[Problem statement] Using the multi-agent PettingZoo environment documentation below, answer yes or no for each statement and quote the exact words of the text that decide it. 1. Truncation applies to all agents once the maximal duration has passed. 2. Resetting the environment runs one full simulation step with navground.sim.World.update(). 3. The maximal number of agents must be given for every scenario.

[Selected excerpt]
+--
Multi-agent Pettingzoo Environment#

navground.learning.parallel_env

The environment base class

This class describes an environment that uses a navground.sim.Scenario to generate and then simulate a navground.sim.World.

Actions and observations relates to one or more selected navground.sim.Agent.

We provide convenience functions to initialize the class parallel_env() and shared_parallel_env() to create the environment.

Parameters:
  • args (Any)

  • kwargs (Any)

Load the class from the JSON representation

Parameters:

value (Mapping[str, Any]) – A JSON-able dict

Returns:

An instance of the class

Return type:

Self

A policy that returns the action computed by the navground agent.

Returns:

The policy.

Parameters:

index (int)

Return type:

InfoPolicy

Conforms to pettingzoo.utils.env.ParallelEnv.reset().

It samples a new world from a scenario, runs one dry simulation step using navground.sim.World.update_dry(). Then, it converts the agents states to observations. and the commands they would actuate to actions, which it includes in the info dictionary at key “navground_action”`.

Parameters:
Return type:

tuple[dict[int, dict[str, ndarray[Any, dtype[Any]]] | ndarray[Any, dtype[Any]]], dict[int, dict[str, ndarray[Any, dtype[Any]]]]]

Conforms to pettingzoo.utils.env.ParallelEnv.step().

It converts the actions to commands that the navground agents actuate. Then, it updates the world for one step, calling navground.sim.World.update(). Finally, it converts the agents states to observations, the commands they would actuate to actions, which it includes in the info dictionary at key “navground_action”, and computes rewards.

Termination for individual agents is set when they complete the task, exit the boundary, or get stuck. Truncation for all agents is set when the maximal duration has passed.

Parameters:

actions (dict[int, Action])

Return type:

tuple[dict[int, dict[str, ndarray[Any, dtype[Any]]] | ndarray[Any, dtype[Any]]], dict[int, float], dict[int, bool], dict[int, bool], dict[int, dict[str, ndarray[Any, dtype[Any]]]]]

A JSON-able representation of the instance

Returns:

A JSON-able dict

Returns the arguments used to initialize the environment

Returns:

The initialization arguments.

The navground scenario, if set.

Create a multi-agent PettingZoo environment that uses a navground.sim.Scenario to generate and then simulate a navground.sim.World. All controlled agents share the same configuration.

>>> from navground.learning.parallel_env import shared_parallel_env
>>> from navground import sim
>>>
>>> scenario = sim.load_scenario(...)
>>> env = shared_parallel_env(scenario=scenario, ...)
Parameters:
  • scenario (sim.Scenario | str | dict[str, Any] | None) – The scenario to initialize all simulated worlds. If a str, it will be interpreted as the YAML representation of a scenario. If a dict, it will be dumped to YAML and then treated as a str.

  • max_number_of_agents (int | None) – The maximal number of agents that we will expose. It needs to be specified only for scenarios that generate world with a variable number of agents.

  • indices (IndicesLike) – The world indices of the agent to control. All other agents are controlled solely by navground.
+--
Word and item positions:
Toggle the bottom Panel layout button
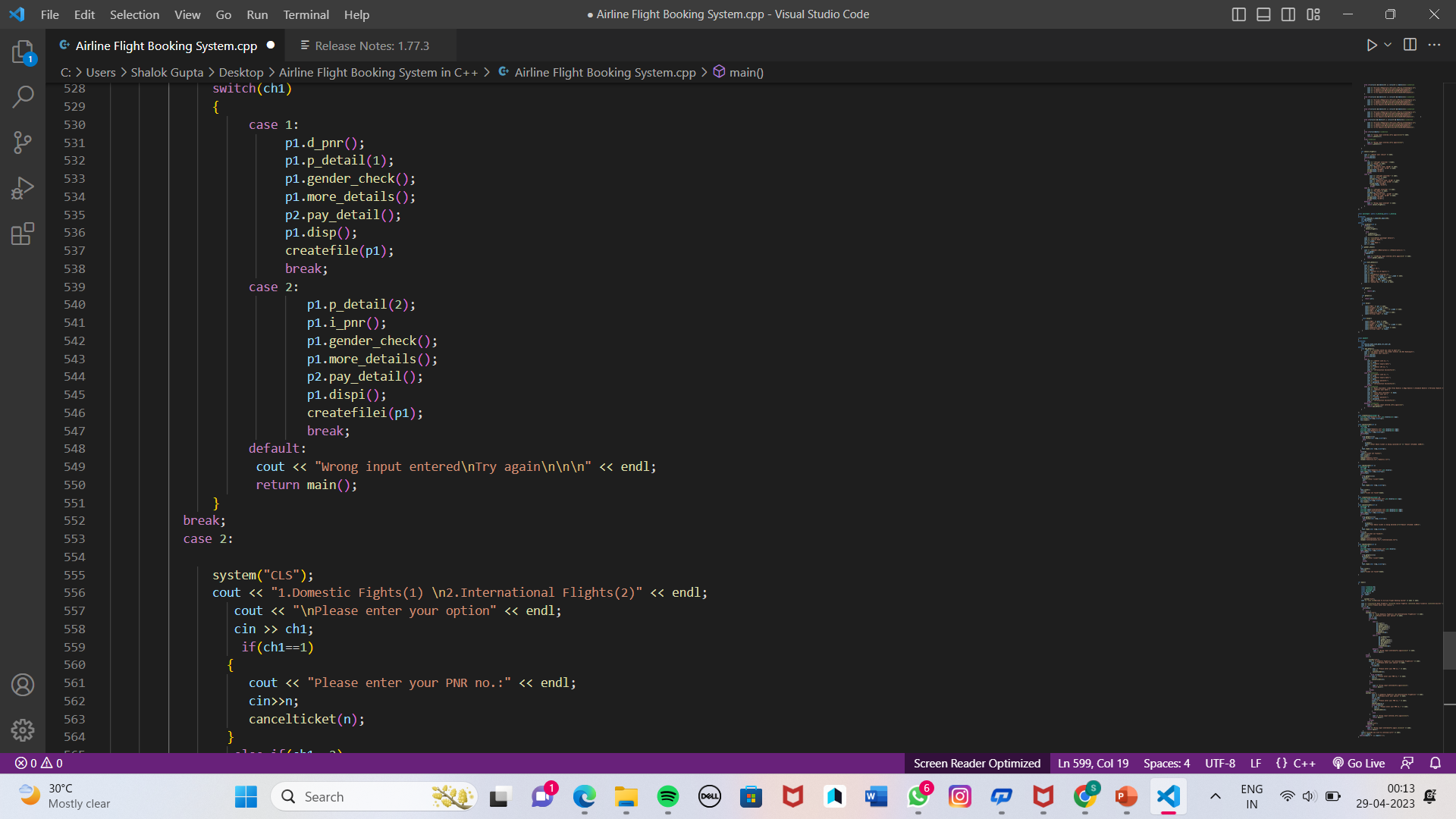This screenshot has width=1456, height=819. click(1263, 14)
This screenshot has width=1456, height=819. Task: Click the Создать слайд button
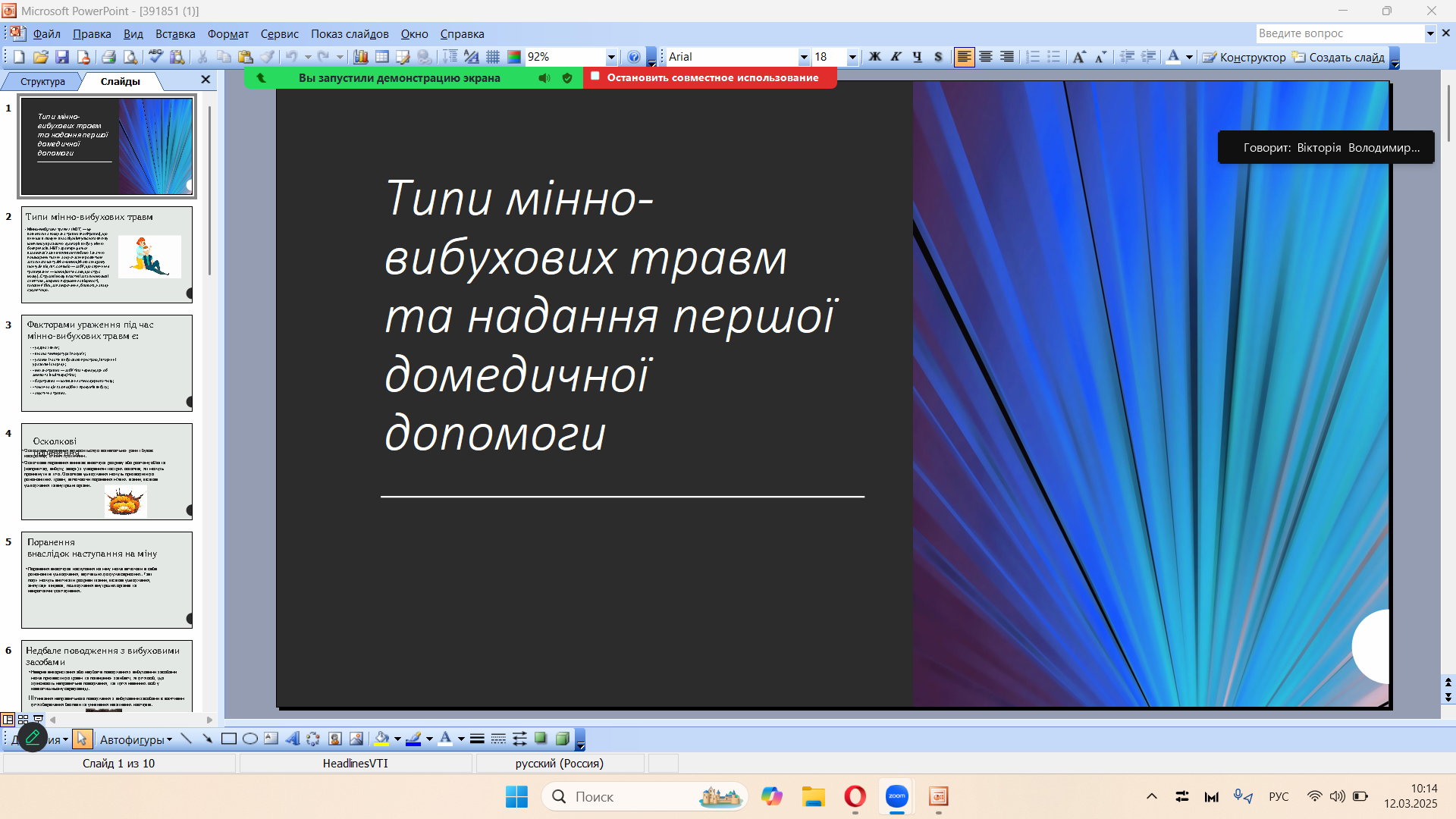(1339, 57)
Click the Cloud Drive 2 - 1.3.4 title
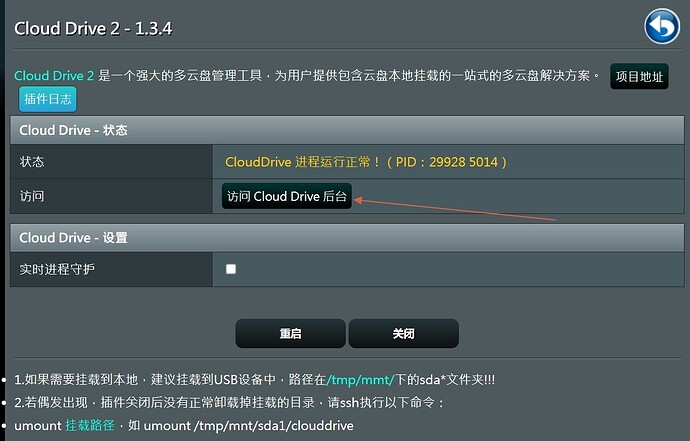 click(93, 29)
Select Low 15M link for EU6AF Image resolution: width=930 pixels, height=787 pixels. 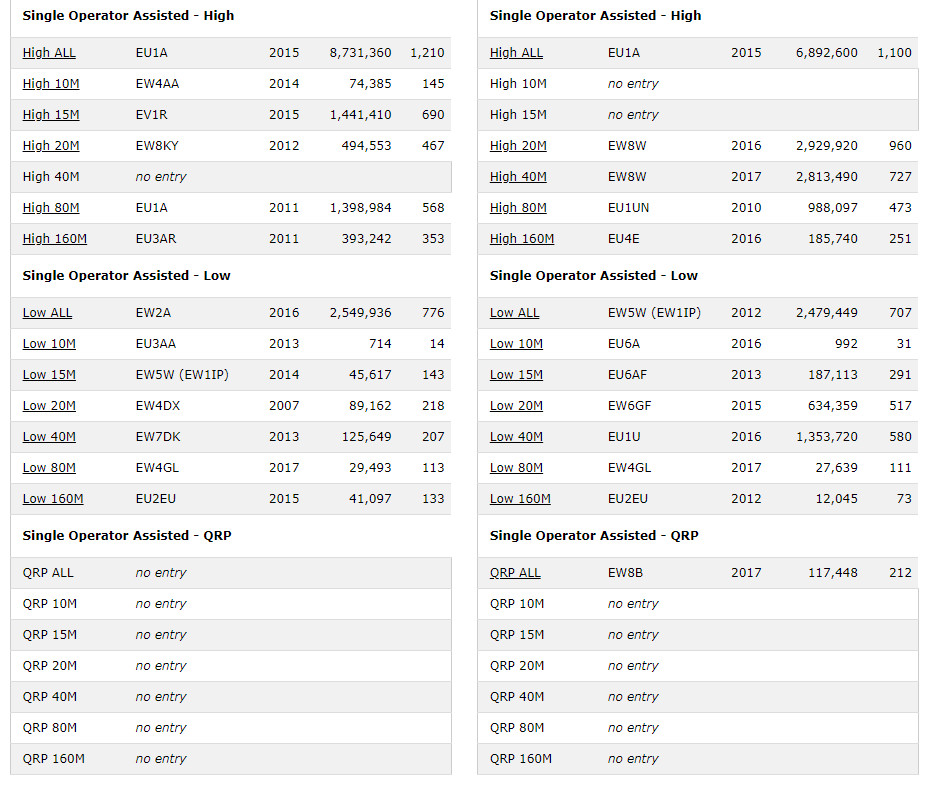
+--
[Answer to this task]
1. Yes: "Truncation for all agents is set when the maximal duration has passed."
2. No: "runs one dry simulation step using navground.sim.World.update_dry()"
3. No: "It needs to be specified only for scenarios that generate world with a variable number of agents."